A menina sorria. Um sorriso
maravilhoso! Tentei falar com ela. Nada. Ela estava como se vivesse o seu
momento único para aquela musica e eu francamente não entedia o seu amor por
ela. Alí, no sertão de Pernambuco quem poderia gostar de Schubert? Cinco
minutos depois a musica terminou. Agora era outra. Também conhecida. Agora
tocava bem baixinho nada mais nada menos que a “Canção da Promessa”. Fechei os
olhos e vi a força daquela orquestra sinfônica. Ela regia como se tivesse feito
aquilo a vida inteira. Meu Deus! Qual o mistério? Nunca soube. Tentei conversar
com o Padre Morato. Ele nada. Era um incrédulo. Tentei falar com o Chefe
Melchior. Ele não acreditou em mim. Muitos dos turistas nem notaram a beleza da
musica tocada. Estavam extasiados com o milagre.
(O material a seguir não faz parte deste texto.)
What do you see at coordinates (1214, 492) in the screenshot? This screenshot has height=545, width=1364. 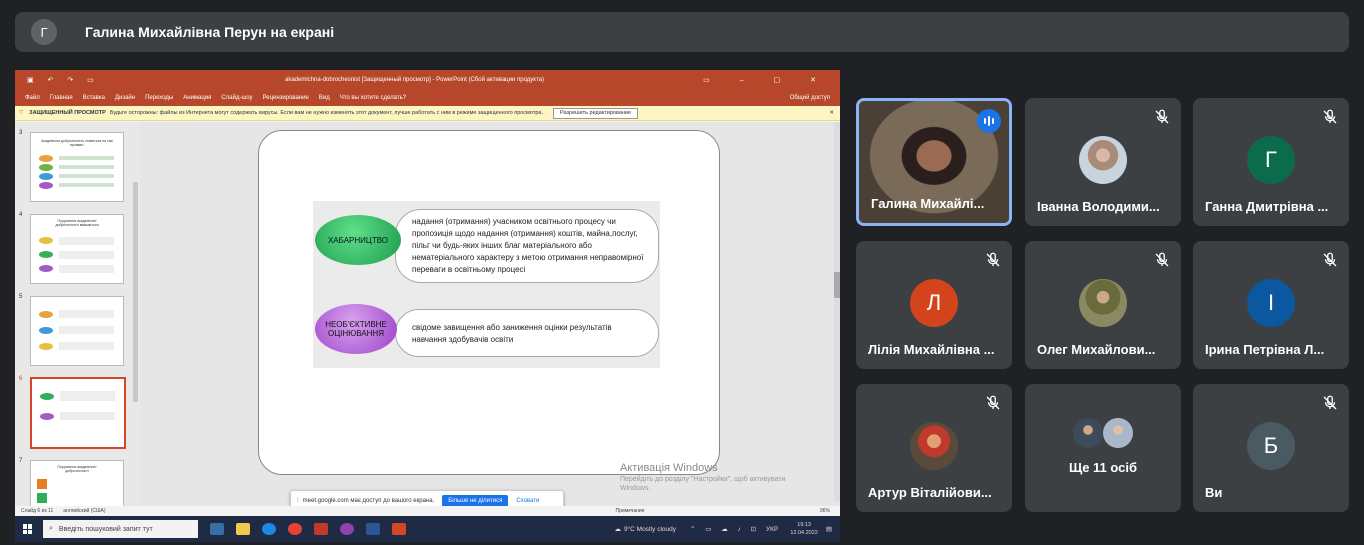 I see `participant-name: Ви` at bounding box center [1214, 492].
Dona Eufrásia sorriu. – Olhe, vou
lhe contar. Ninguém sabe e alguns não querem saber. Não querem acabar com este
encantamento. A cidade todos os meses depende dos turistas que chegam. Chefe
Melchior era violinista da Orquestra Sinfônica de Pernambuco. Quando sua esposa
morreu vitima de Poliomielite ele desesperado veio parar aqui. De farmácia não
entende patavina. Nunca mais pegou em um violino. Sua filha o admirava quando
ele tocava. Quem sabe ela agora procura nos céu uma maneira de ouvir o pai?
Coisas misteriosas e uma charada impossível de ser desvendadas. Enigmas que
ninguém quer saber. Preferem o impossível. Não sou bom nisto. Alí em Terra Santa eu tinha
certeza que ninguém entenderia. Dona Eufrásia me olhou com um olhar “treteiro”.
Meu amigo há mais mistérios entre o céu e a terra, do que toda a nossa vã
filosofia. Puxa! Dona Eufrásia uma velhinha dos seus setenta e tantos anos, cabelos
brancos é também versada em William Shakespeare?